Berryl Anderson (BA) and Virginia Anderson (VA)
BA: I was always pretty smart academically, but my mouth would get me in a lot of trouble. And I found myself in the principal’s office a lot, as you know, because you’d have to come to collect me and to take me home.
VA: yes, I went to the principal’s office so many times for you, you made up for the other three children.
BA: Oh yeah [laughs].
VA: You were always the leader. And when they got in trouble, I knew to call you first, because I knew the works of your hands.

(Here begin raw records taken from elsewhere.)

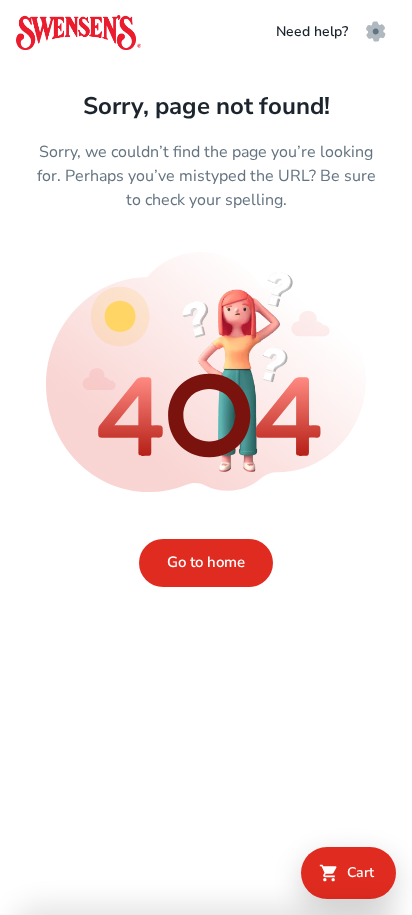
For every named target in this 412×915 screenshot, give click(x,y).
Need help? (312, 31)
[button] (376, 32)
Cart (360, 872)
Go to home (206, 562)
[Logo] (78, 32)
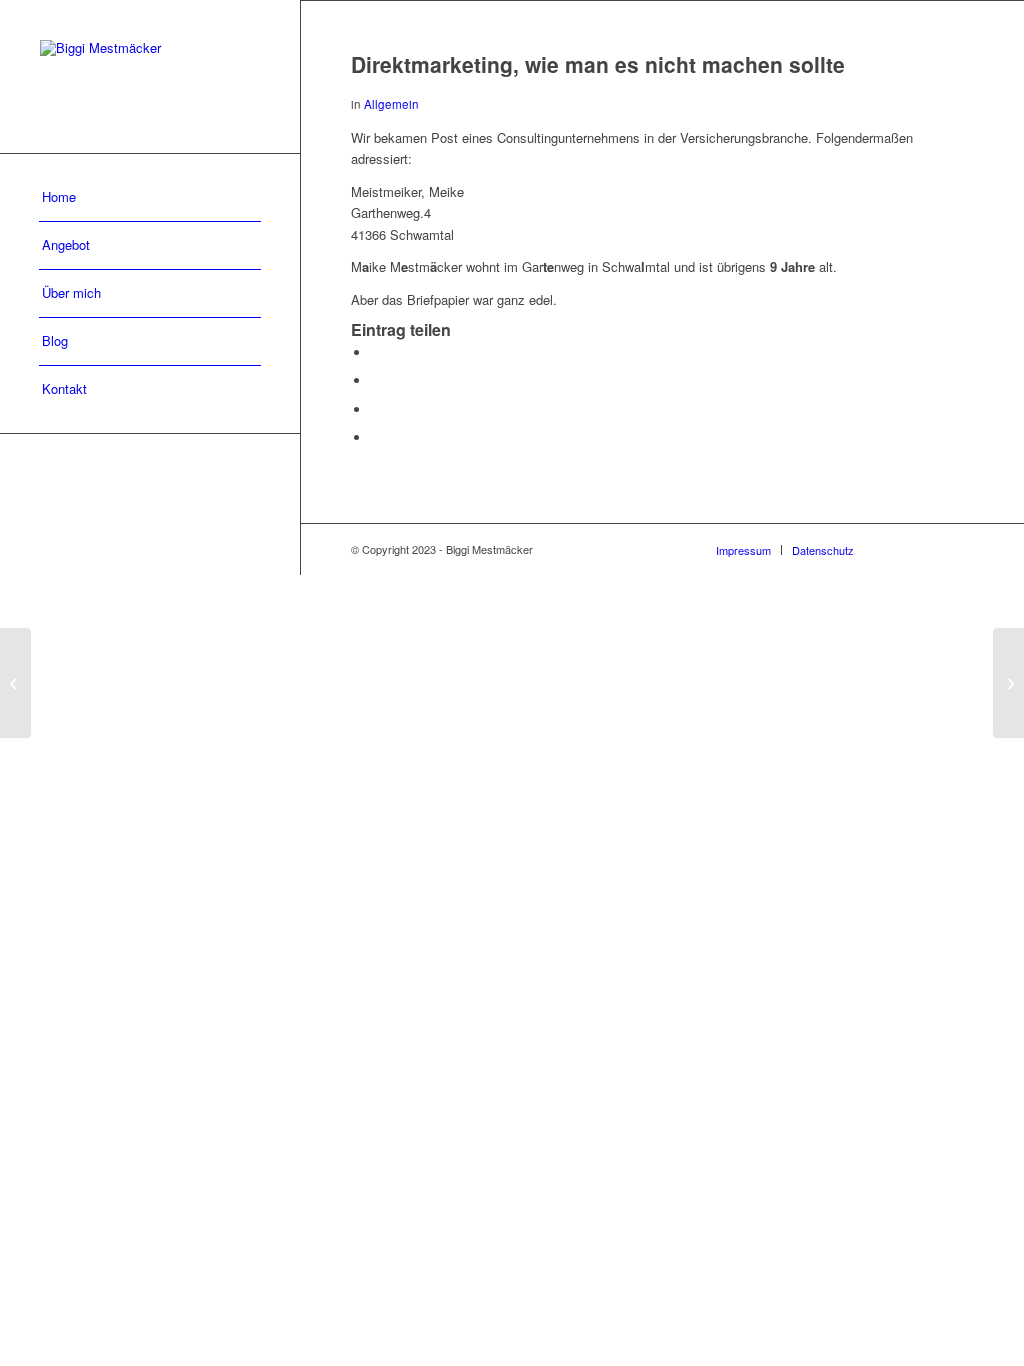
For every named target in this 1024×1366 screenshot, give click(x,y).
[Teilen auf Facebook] (376, 352)
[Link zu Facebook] (899, 549)
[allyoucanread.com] (15, 683)
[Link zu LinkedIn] (959, 549)
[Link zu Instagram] (929, 549)
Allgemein (391, 104)
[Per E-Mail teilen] (376, 437)
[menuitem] (150, 198)
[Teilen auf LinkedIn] (376, 409)
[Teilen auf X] (376, 380)
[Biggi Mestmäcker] (150, 76)
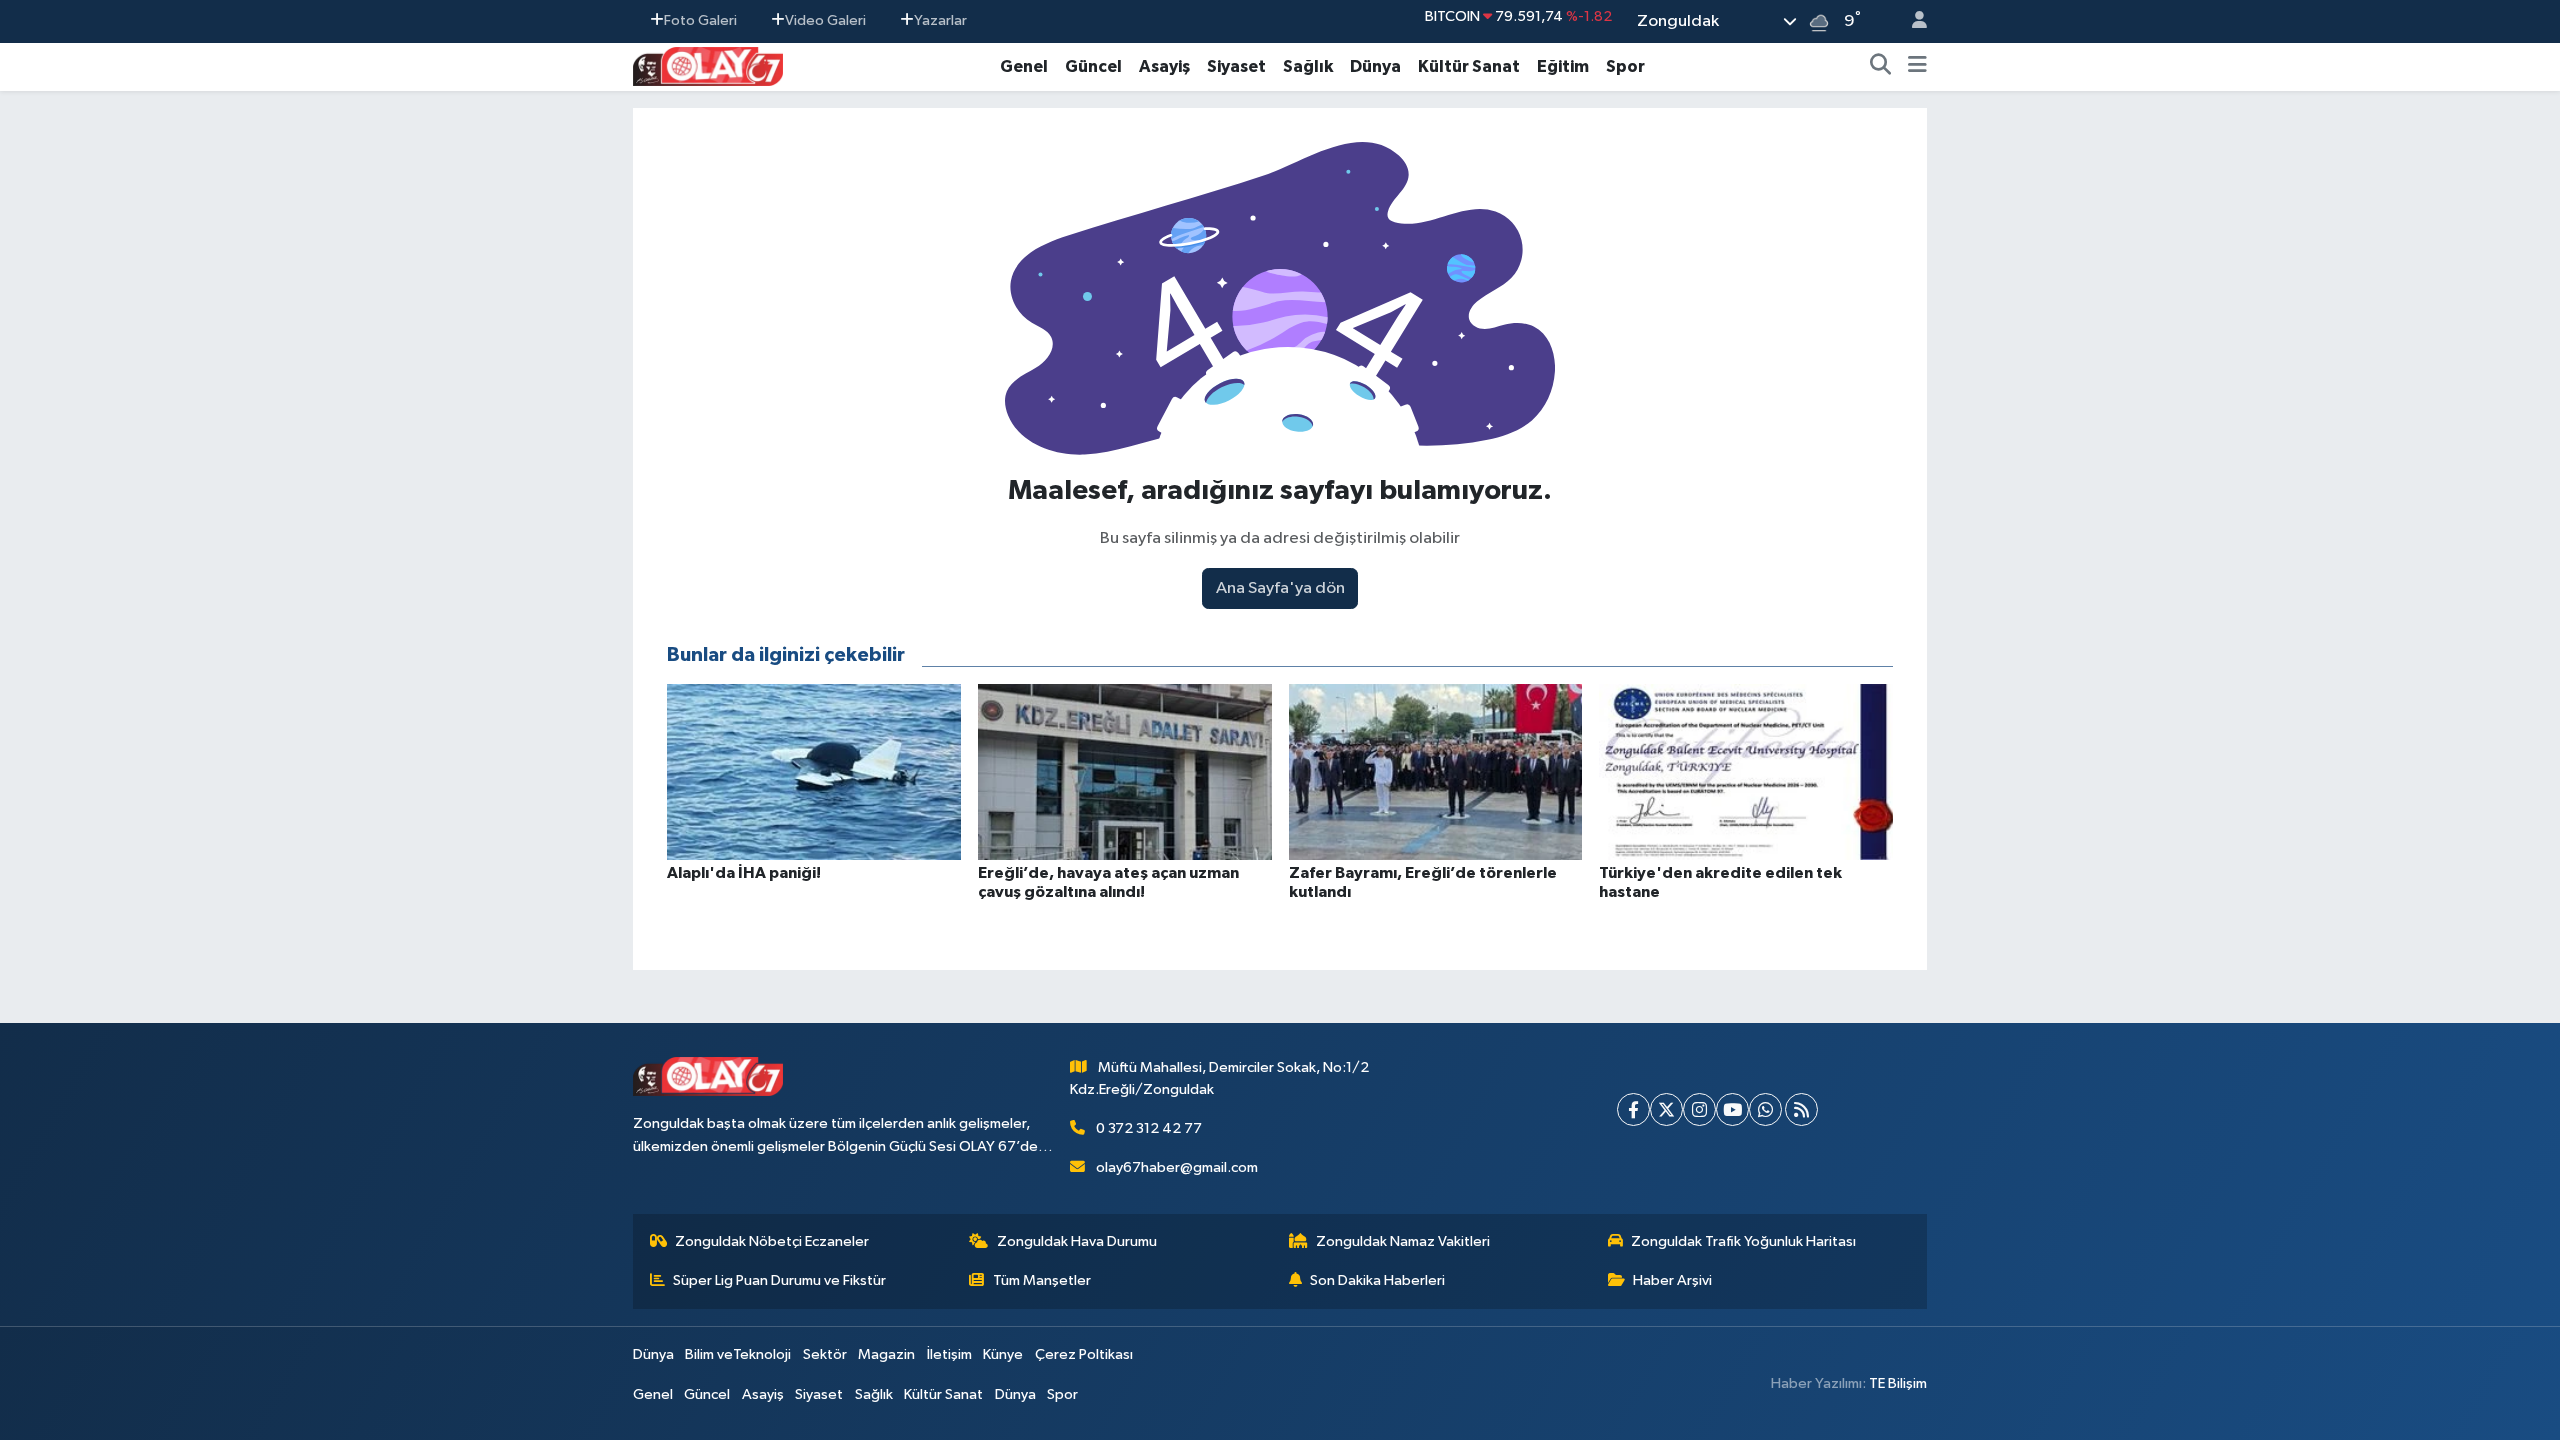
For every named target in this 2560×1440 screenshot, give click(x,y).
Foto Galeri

BA: I remember one day in elementary school, Ms. Clayton’s class, I was actually bringing my A-game doing a little bit of stand-up comedy in front of the classroom. And Ms. Clayton just had this look of frustration on her face. She had her hands on her hips, and she wanted me to sit down. She had asked me politely a couple times, but I was on a roll. I mean, I had the class right where I wanted them, in the palm of my hand, and they’re laughing. Then all of a sudden, dead silence. They all look to the right. I was in front of the class so I had to look to my left, and there you were. I was just caught in the act.
VA: Mm hmm (laughs).
BA: And over the years, I’ve always been encouraged by the fact that, on that ride home, whether it was a short ride from elementary school, which was right around the corner, or the ride home from Central High School… you always let me know that I was better than that. And that just being smart wasn’t good enough, that I had to be a good person, and I had to be respectful of other people.
VA: Well, I saw in you, what you didn’t see in yourself. And I knew what you were capable of, and I knew what you could do. I just had to make sure you took the right path, and I’m glad you made it.
BA: You’ve always been there mom, at times when I wanted you there, and at times like in fifth grade when I didn’t want you there. And I’ve always been so grateful for that.